WHAT TO WORK ON.
Which lines of the entries below include "This"? List them all.

TASK MATERIAL.

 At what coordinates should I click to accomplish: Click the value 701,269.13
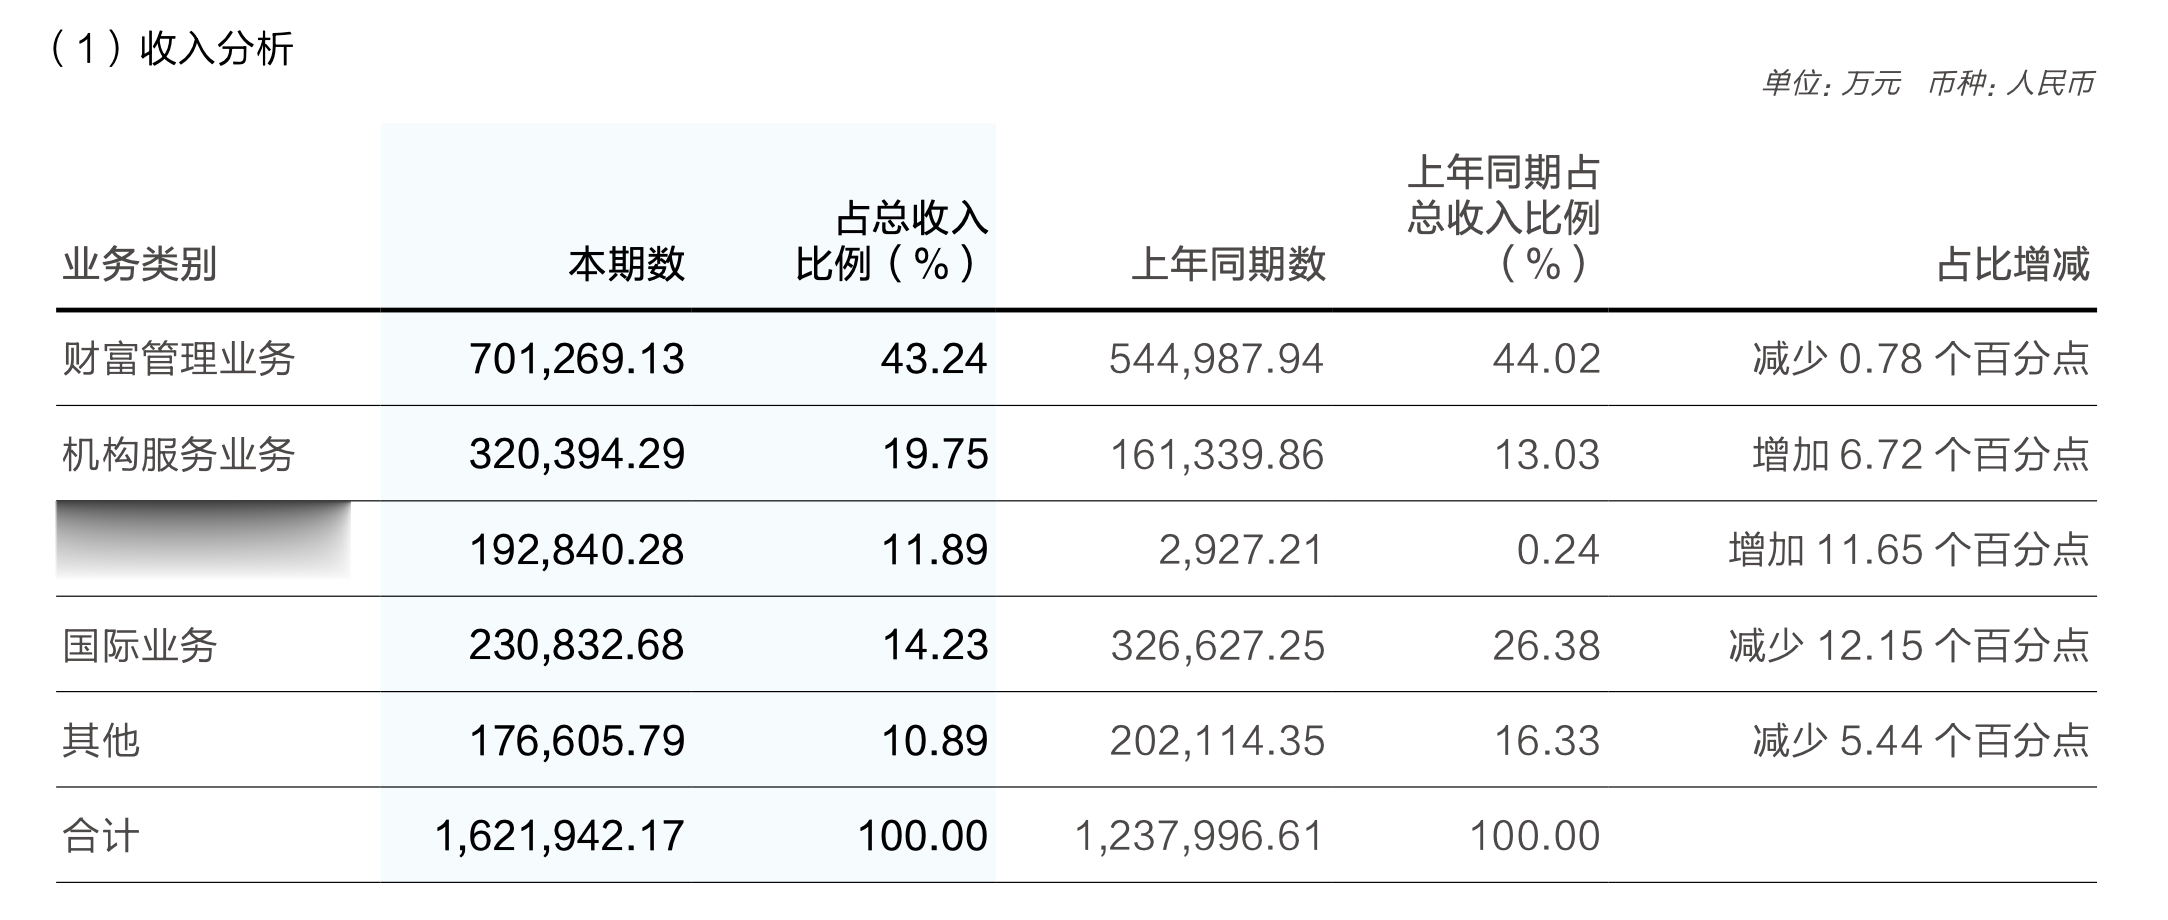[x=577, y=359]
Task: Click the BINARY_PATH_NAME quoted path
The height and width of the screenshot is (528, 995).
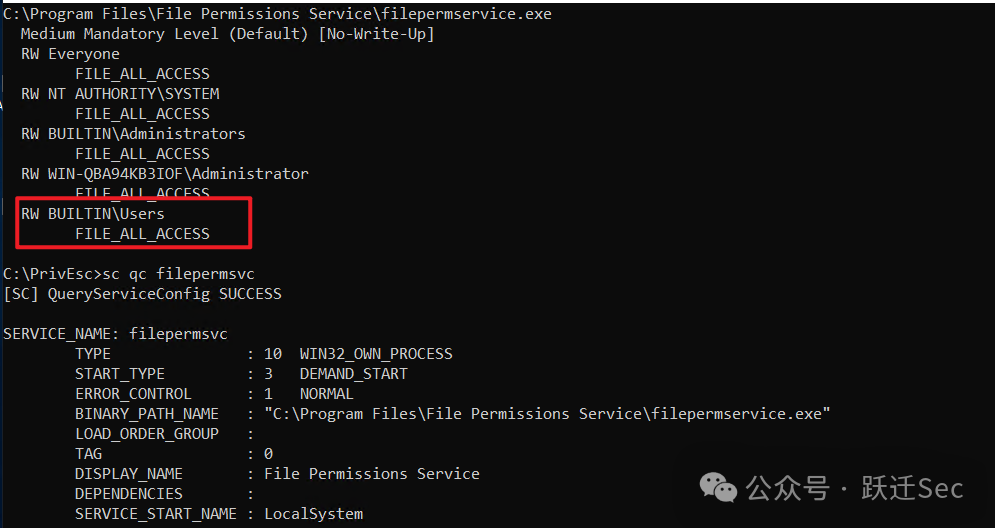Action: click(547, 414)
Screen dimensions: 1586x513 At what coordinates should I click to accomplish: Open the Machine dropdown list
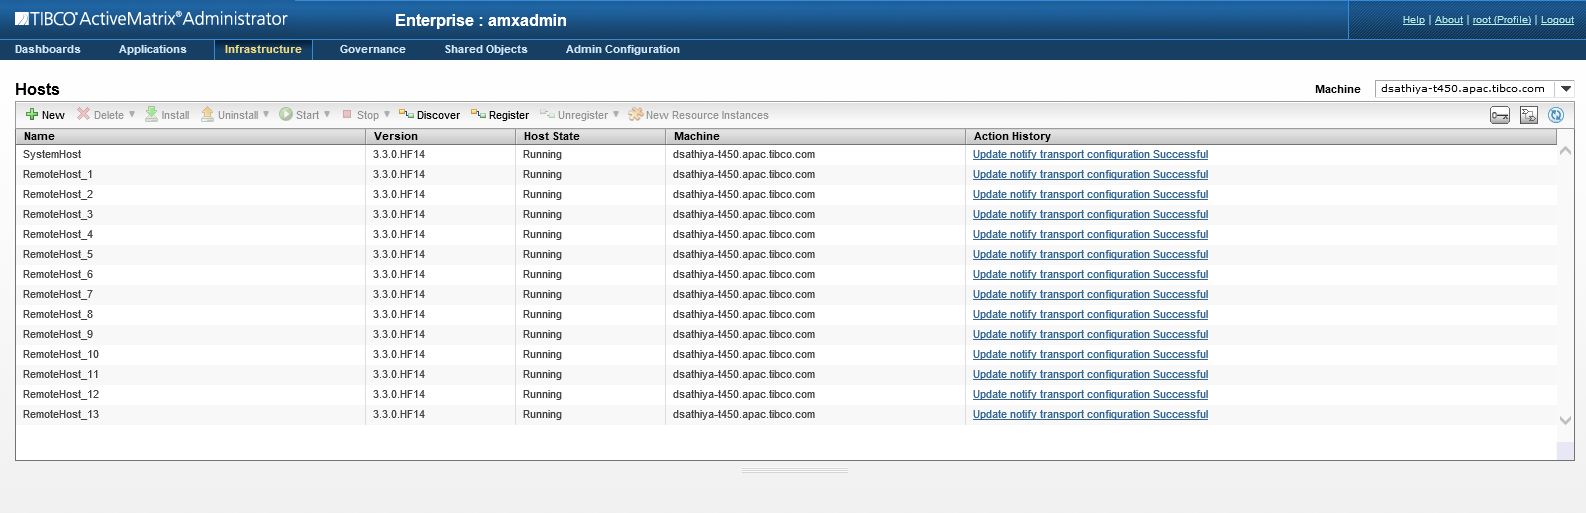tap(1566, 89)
* * *
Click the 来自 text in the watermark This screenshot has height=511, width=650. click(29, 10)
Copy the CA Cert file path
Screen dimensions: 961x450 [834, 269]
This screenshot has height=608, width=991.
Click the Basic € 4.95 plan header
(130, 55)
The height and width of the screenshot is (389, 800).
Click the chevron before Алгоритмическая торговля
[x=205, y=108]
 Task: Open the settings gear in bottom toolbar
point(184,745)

EXERCISE ANSWER.
Click the 来自 text in the watermark This screenshot has height=511, width=650. click(29, 10)
This screenshot has height=608, width=991.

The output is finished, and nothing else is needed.